### Work to be completed
These entries are to be set down again exactly.

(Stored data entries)
# # # # #

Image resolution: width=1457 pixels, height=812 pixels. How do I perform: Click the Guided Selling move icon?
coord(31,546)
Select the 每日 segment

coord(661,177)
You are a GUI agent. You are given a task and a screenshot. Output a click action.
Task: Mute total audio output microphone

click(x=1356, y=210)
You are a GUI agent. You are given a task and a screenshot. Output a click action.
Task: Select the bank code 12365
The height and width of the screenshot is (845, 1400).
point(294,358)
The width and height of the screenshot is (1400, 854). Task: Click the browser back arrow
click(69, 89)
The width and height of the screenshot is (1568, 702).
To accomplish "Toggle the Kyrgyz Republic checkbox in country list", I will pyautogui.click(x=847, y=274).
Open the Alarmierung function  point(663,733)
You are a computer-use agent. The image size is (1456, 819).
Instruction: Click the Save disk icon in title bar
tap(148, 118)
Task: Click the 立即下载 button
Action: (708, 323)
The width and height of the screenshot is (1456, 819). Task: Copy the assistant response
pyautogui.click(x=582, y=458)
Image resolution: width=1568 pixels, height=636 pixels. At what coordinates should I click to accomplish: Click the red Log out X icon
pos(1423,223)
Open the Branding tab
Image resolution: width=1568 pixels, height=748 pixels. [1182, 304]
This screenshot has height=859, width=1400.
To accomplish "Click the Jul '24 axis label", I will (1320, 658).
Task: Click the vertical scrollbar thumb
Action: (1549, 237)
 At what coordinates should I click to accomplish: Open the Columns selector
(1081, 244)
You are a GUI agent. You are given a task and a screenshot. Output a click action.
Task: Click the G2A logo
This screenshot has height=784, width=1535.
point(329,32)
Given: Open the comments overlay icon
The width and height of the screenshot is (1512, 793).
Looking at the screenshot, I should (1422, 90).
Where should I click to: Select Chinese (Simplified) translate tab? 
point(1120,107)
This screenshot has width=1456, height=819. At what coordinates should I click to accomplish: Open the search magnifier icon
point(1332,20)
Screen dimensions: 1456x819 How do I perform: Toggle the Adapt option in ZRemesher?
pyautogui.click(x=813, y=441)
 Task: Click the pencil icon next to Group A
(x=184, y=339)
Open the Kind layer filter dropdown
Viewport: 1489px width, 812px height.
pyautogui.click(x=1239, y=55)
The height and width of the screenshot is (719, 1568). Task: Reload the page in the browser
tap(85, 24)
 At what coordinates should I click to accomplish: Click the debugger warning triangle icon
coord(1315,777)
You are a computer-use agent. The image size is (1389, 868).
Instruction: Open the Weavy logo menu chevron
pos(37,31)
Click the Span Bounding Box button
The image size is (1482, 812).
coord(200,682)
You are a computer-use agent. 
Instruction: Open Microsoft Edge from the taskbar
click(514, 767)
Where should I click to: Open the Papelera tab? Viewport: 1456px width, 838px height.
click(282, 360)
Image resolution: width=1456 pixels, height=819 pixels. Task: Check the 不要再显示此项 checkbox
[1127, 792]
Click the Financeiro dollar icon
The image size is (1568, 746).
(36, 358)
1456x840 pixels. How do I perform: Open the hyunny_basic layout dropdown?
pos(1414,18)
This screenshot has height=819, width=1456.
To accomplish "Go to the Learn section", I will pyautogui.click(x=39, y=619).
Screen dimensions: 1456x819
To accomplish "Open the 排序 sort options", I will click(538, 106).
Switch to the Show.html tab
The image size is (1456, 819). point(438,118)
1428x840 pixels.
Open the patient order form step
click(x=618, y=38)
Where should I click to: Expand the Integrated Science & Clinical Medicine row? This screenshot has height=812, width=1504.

# # # # #

### Final answer
Image resolution: width=1457 pixels, height=812 pixels. How do I perform: Click the Guided Selling move icon?
coord(31,546)
Select the 每日 segment

coord(661,177)
You are a GUI agent. You are given a task and a screenshot. Output a click action.
Task: Mute total audio output microphone

click(x=1356, y=210)
You are a GUI agent. You are given a task and a screenshot. Output a click action.
Task: Select the bank code 12365
The height and width of the screenshot is (845, 1400).
point(294,358)
The width and height of the screenshot is (1400, 854). Task: Click the browser back arrow
click(69, 89)
The width and height of the screenshot is (1568, 702).
To accomplish "Toggle the Kyrgyz Republic checkbox in country list", I will pyautogui.click(x=847, y=274).
Open the Alarmierung function  point(663,733)
You are a computer-use agent. The image size is (1456, 819).
Instruction: Click the Save disk icon in title bar
tap(148, 118)
Task: Click the 立即下载 button
Action: (708, 323)
The width and height of the screenshot is (1456, 819). Task: Copy the assistant response
pyautogui.click(x=582, y=458)
Image resolution: width=1568 pixels, height=636 pixels. At what coordinates should I click to accomplish: Click the red Log out X icon
pos(1423,223)
Open the Branding tab
Image resolution: width=1568 pixels, height=748 pixels. [1182, 304]
This screenshot has height=859, width=1400.
To accomplish "Click the Jul '24 axis label", I will (1320, 658).
Task: Click the vertical scrollbar thumb
Action: (1549, 237)
 At what coordinates should I click to accomplish: Open the Columns selector
(1081, 244)
You are a GUI agent. You are given a task and a screenshot. Output a click action.
Task: Click the G2A logo
This screenshot has height=784, width=1535.
point(329,32)
Given: Open the comments overlay icon
The width and height of the screenshot is (1512, 793).
Looking at the screenshot, I should (1422, 90).
Where should I click to: Select Chinese (Simplified) translate tab? 
point(1120,107)
This screenshot has width=1456, height=819. At what coordinates should I click to accomplish: Open the search magnifier icon
point(1332,20)
Screen dimensions: 1456x819 How do I perform: Toggle the Adapt option in ZRemesher?
pyautogui.click(x=813, y=441)
 Task: Click the pencil icon next to Group A
(x=184, y=339)
Open the Kind layer filter dropdown
Viewport: 1489px width, 812px height.
pyautogui.click(x=1239, y=55)
The height and width of the screenshot is (719, 1568). Task: Reload the page in the browser
tap(85, 24)
 At what coordinates should I click to accomplish: Click the debugger warning triangle icon
coord(1315,777)
You are a computer-use agent. The image size is (1389, 868).
Instruction: Open the Weavy logo menu chevron
pos(37,31)
Click the Span Bounding Box button
The image size is (1482, 812).
coord(200,682)
You are a computer-use agent. 
Instruction: Open Microsoft Edge from the taskbar
click(514, 767)
Where should I click to: Open the Papelera tab? Viewport: 1456px width, 838px height.
click(282, 360)
Image resolution: width=1456 pixels, height=819 pixels. Task: Check the 不要再显示此项 checkbox
[1127, 792]
Click the Financeiro dollar icon
The image size is (1568, 746).
(36, 358)
1456x840 pixels. How do I perform: Open the hyunny_basic layout dropdown?
pos(1414,18)
This screenshot has height=819, width=1456.
To accomplish "Go to the Learn section", I will pyautogui.click(x=39, y=619).
Screen dimensions: 1456x819
To accomplish "Open the 排序 sort options", I will click(538, 106).
Switch to the Show.html tab
The image size is (1456, 819). point(438,118)
1428x840 pixels.
Open the patient order form step
click(x=618, y=38)
Where should I click to: Expand the Integrated Science & Clinical Medicine row? This screenshot has height=812, width=1504.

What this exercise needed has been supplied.